The PubChemQuery class contains a single public class method, query_by_smiles. This method builds a form to submit, based on the supplied SMILES string and optional maxhits argument. It then waits until PubChem indicates that the query is about to finish processing. The URL for the results report page is then parsed. If a nonempty URL was found, then its page is loaded, and CIDs are scraped. Otherwise, the method returns nil.
Usage
Using PubChemQuery consists of invoking its class method query_by_smiles. You can do so either via the Ruby interpreter (ruby), or preferably through Interactive Ruby (irb).
require 'query'
smiles = "c1cccc(Cl)c1(Cl)" # chlorobenzene
puts "Searching CID(s) for SMILES, #{smiles} ..."
cid = PubChemQuery.query_by_smiles(smiles)

**THE DATA**

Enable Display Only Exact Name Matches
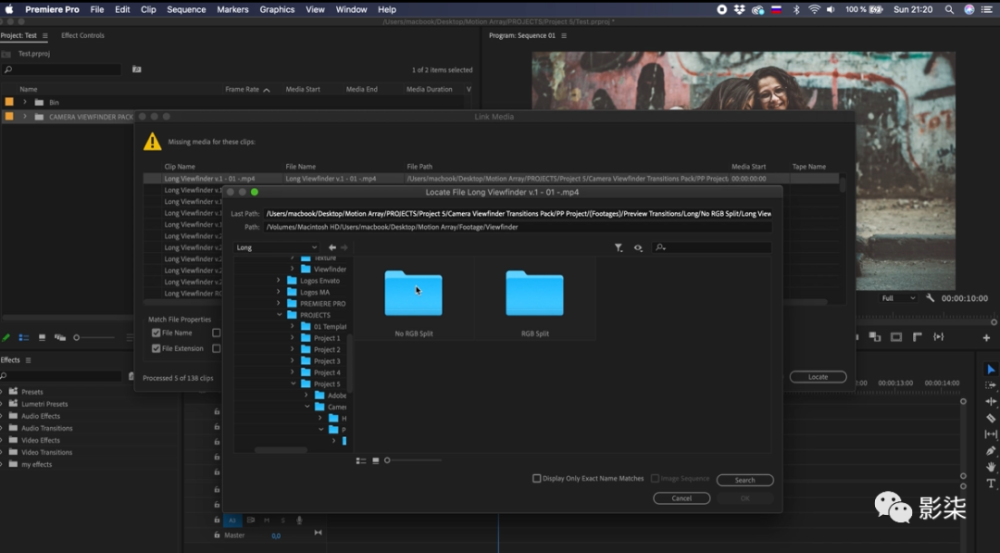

**TASK 1**
In the PubChemQuery text, what does query_by_smiles return when no nonempty results URL is found?
**TASK 2**
Rewrite the PubChemQuery text's paragraph beginning "The PubChemQuery class contains" as a short list of steps, keeping its main facts.

**ANSWER AREA 1**
It returns nil.

**ANSWER AREA 2**
- PubChemQuery has one public class method, query_by_smiles.
- It builds a form from the given SMILES string and an optional maxhits argument.
- It waits until PubChem indicates the query is about to finish.
- It parses the URL of the results report page.
- If the URL is nonempty, it loads that page and scrapes the CIDs; otherwise it returns nil.